Galileo contended that proper interpretation of Scripture would agree with observed fact. The "Book of Nature," written in the language of mathematics would agree with the "Book of Scripture," written in the everyday language of the people. Besides, the "Bible teaches men how to go to heaven, not how the heavens go," and it would be "a terrible detriment for the souls if people found themselves convinced by proof of something that it was made then a sin to believe."
But the Inquisition ruled against him in 1616. This was not as unreasonable as it appears. His position flew in the face of common sense and 1,500 years of academics. It violated the accepted laws of physics. The star parallaxes demanded by this system could not be observed (and would not be until 1838). The Inquisition condemned the Copernican system and forbade Galileo from teaching it as fact.
But Galileo never gave up. When a friend was elected pope in 1623, Galileo went to see him, but Urban VIII would not lift the injunction for fear of undermining church authority. Galileo did obtain permission to write about "the systems of the world," both Ptolemaic and Copernican, as long as he discussed them noncommittally and came to the conclusion dictated to him in advance by the pontiff—that is, that man cannot presume to know how the world is really made because God could have brought about the same effects in ways unimagined by him, and he must not restrict God's omnipotence.

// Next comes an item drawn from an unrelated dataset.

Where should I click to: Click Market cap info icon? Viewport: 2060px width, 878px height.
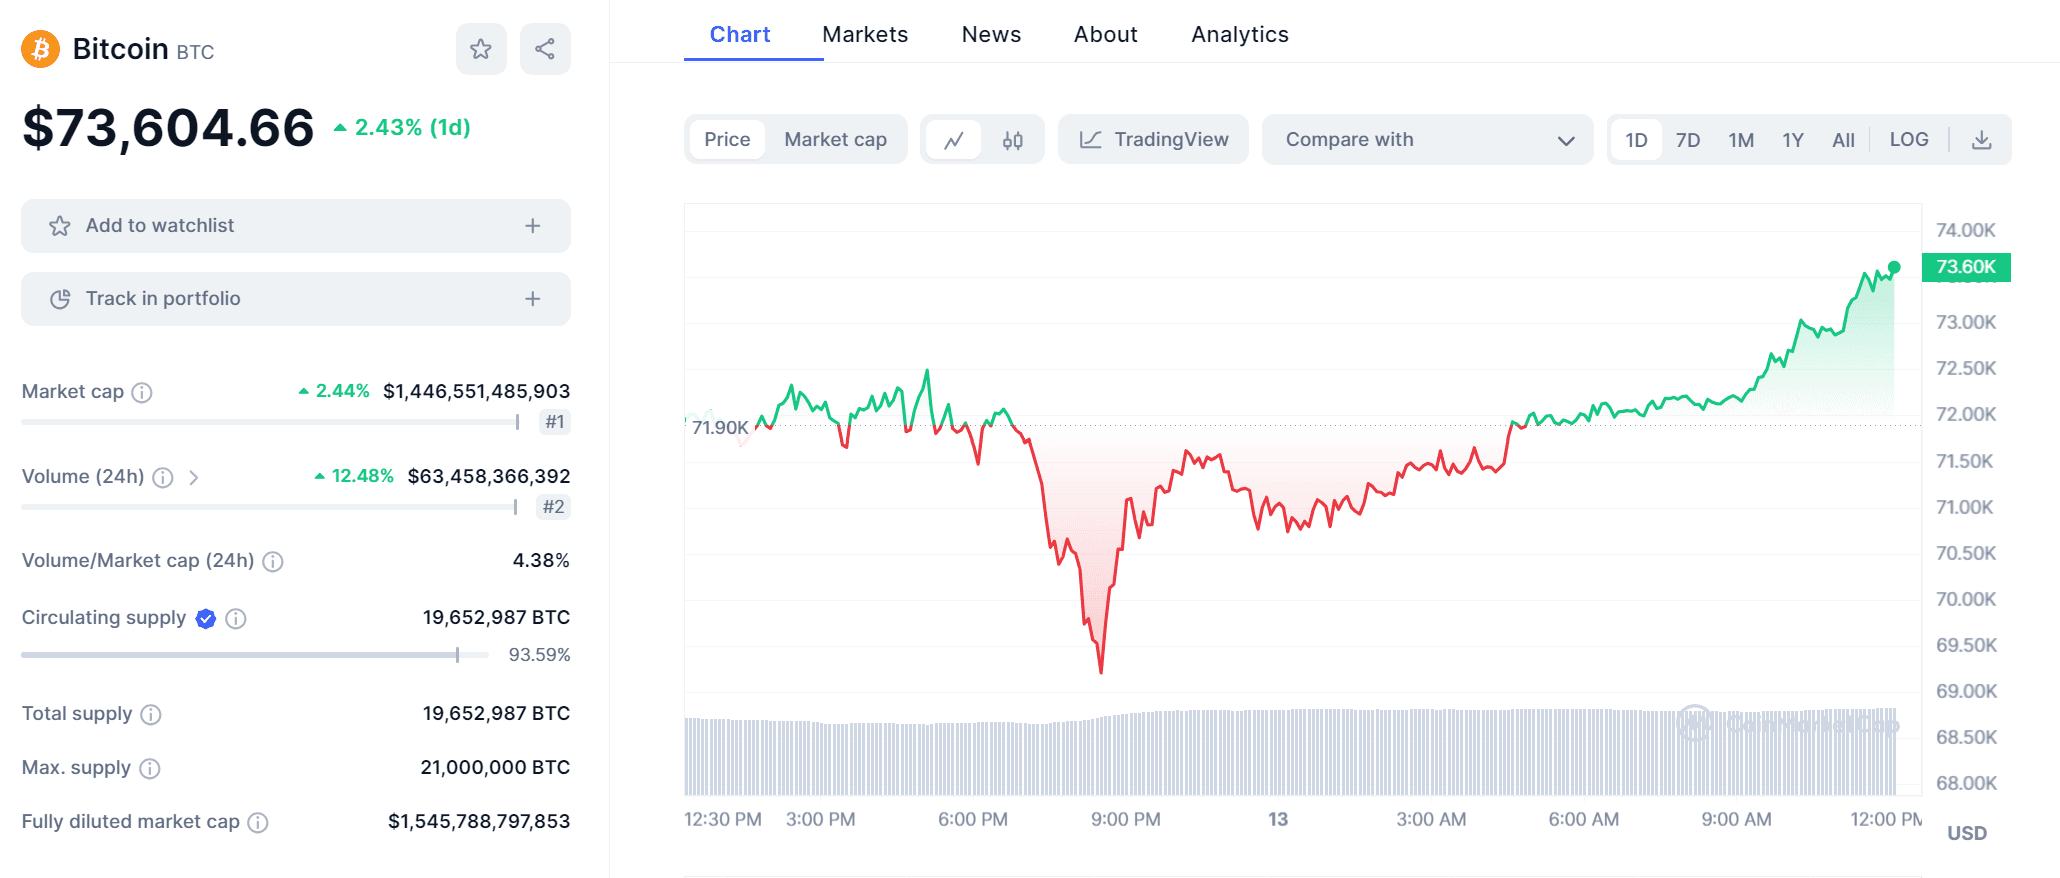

So Galileo embarked on his Dialogue Concerning the Two Chief World Systems (1632). As soon as it came out, with the full and complete imprimatur of the censors, it was greeted with applause and cries of praise from every part of Europe as a literary and philosophical masterpiece. But even though formally noncommittal, it clearly championed the Copernican system and featured a dull defender of Ptolemy in whom the pope saw too much of himself.
Galileo was called back before the Inquisition in 1633. A document was produced (later proved a forgery by historians) that said Galileo had promised not to write about the Copernican system whatsoever. The old fighter, now 70, was ordered to renounce publicly his teachings and submit to house arrest.
It wasn't until 1981 that the Catholic church ordered a commission to look into Galileo's case, and another 11 years before the commission acknowledged the "errors" of Galileo's judges.